However, Lin also benefits from the demand for general equipment for silicon chip production. As foundries make substantial investments in expanding their capabilities to meet rising demand for chip designers, Lam is selling more equipment and offering more contracts for the equipment. Last quarter, its revenue grew 24%, and despite uncertainty caused by tariffs, management expects growth to accelerate in the second quarter. It also expects its operating margin to expand as it exploits fixed costs.
In the long run, LAM benefits from a benign cycle. As a leading equipment provider for chip manufacturers, it generates more revenue and can invest in R&D. This allows it to expand its technological leadership and win more contracts. As a result, management expects to increase its market share in the wafer manufacturing equipment space over time, exceeding the growth of the semiconductor industry.
Lin's stock fell from its 2024 high. Now, the stock is trading at just 19 times the forward earnings. As management expects a double-digit increase in revenue percentage over the next four years, investors should be happy to pay that price for the stock.
Meta Platform (Nasdaq: RMB) It is the company behind Facebook and Instagram, which makes some technology departments the biggest bet on artificial intelligence. In its first-quarter earnings report, management announced that it had raised its capital expenditure plan for this year to $64 billion to $72 billion, which is between $60 billion and $65 billion from previous capital expenditure plans. Although other companies spend more, they also rent some computing infrastructure.
However, the investment seems worth it. Meta saw strong participation growth, thus creating more advertising impressions on its platform. Most importantly, its average advertising price continued to rise, with revenues rising 16% in the previous quarter. The result stands out among other social media advertising companies that have recently worked to replicate the success of Meta.
But AI offers more opportunities for Meta. AI-driven marketing tools can help advertisers design and test new campaigns. CEO Mark Zuckerberg ended up thinking Meta's AI was an agent for the enterprise, grasping the client's goals and budgets, and then creating the entire event for them. AI agents can also play a key role in customer service and sales through Meta's messaging applications, WhatsApp and Messenger. This could end up being an important revenue stream considering the large user base of these apps.

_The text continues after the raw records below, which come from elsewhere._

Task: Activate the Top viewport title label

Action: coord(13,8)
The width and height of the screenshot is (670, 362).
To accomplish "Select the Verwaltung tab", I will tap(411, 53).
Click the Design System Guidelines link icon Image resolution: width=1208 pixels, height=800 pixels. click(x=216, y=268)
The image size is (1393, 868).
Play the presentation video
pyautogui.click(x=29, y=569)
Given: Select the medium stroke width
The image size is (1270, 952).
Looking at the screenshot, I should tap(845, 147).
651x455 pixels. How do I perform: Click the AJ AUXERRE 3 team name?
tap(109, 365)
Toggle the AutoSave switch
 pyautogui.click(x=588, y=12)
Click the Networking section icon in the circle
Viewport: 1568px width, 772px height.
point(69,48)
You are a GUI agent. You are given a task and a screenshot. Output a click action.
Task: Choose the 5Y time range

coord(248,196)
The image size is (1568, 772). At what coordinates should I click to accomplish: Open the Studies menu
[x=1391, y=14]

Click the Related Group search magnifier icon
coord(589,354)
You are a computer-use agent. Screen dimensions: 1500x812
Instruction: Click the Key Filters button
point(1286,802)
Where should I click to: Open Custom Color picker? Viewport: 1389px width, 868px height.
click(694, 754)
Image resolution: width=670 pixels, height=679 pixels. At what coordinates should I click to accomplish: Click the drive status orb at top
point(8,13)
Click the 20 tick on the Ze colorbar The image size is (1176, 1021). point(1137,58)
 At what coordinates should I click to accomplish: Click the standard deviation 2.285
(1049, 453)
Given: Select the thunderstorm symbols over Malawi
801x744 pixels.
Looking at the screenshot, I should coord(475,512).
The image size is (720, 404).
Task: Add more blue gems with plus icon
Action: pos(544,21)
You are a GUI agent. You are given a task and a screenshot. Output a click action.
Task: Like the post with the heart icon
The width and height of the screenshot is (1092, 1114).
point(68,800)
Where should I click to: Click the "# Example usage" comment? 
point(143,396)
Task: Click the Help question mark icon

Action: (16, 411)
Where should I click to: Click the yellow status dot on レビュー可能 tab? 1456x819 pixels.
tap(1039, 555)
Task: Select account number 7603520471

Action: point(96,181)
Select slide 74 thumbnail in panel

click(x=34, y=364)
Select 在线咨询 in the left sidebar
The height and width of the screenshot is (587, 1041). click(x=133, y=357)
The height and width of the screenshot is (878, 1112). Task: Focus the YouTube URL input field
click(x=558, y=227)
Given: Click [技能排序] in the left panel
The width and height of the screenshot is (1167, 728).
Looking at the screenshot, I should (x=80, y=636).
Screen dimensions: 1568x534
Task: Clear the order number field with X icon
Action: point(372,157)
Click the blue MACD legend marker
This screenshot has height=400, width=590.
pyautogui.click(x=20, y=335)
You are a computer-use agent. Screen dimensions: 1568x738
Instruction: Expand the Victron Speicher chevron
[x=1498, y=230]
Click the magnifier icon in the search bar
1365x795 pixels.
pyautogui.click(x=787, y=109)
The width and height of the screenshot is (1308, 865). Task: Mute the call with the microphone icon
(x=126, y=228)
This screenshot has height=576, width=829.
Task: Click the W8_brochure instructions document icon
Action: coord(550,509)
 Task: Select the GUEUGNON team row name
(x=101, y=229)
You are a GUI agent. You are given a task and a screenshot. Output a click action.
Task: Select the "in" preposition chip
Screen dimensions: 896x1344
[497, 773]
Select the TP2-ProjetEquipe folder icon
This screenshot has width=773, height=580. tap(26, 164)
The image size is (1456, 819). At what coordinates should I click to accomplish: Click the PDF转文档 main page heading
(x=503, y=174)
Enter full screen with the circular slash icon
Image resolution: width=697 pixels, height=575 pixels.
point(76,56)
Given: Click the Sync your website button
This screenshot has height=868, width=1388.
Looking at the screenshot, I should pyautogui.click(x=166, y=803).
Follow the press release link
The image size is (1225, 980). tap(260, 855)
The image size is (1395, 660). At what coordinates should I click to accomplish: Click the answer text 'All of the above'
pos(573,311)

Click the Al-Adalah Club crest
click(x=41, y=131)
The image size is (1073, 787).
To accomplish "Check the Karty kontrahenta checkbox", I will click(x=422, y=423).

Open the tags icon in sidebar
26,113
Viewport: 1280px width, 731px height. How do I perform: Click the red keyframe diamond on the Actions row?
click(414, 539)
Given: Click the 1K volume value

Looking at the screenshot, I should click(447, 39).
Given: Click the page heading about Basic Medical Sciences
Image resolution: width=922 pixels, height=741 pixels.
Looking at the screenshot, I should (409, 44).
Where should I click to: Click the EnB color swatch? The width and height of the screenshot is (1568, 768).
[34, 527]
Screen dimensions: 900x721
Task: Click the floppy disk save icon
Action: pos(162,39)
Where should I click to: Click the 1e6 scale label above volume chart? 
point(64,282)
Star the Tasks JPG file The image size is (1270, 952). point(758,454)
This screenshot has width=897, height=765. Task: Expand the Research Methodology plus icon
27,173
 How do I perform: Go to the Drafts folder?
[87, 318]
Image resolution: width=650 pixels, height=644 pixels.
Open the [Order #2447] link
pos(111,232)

The Meta has also been proven to be a cash machine. Even if billions of dollars are plunged into AI and Metaverse development, the company has produced $10 billion or more of free cash flow for eight consecutive quarters. This provides a huge advantage in its ability to continue investing in technology development that can provide it with additional growth opportunities.
Although its stock price has recovered from the 2025 slideshow - this rebound continues after its first-quarter earnings release, trading in the dollar stock still requires only 23x forward earnings estimates. Given its potential double-digit percentage earnings growth and its huge competitive advantage in the industry, Meta's stock is too cheap to ignore at this price.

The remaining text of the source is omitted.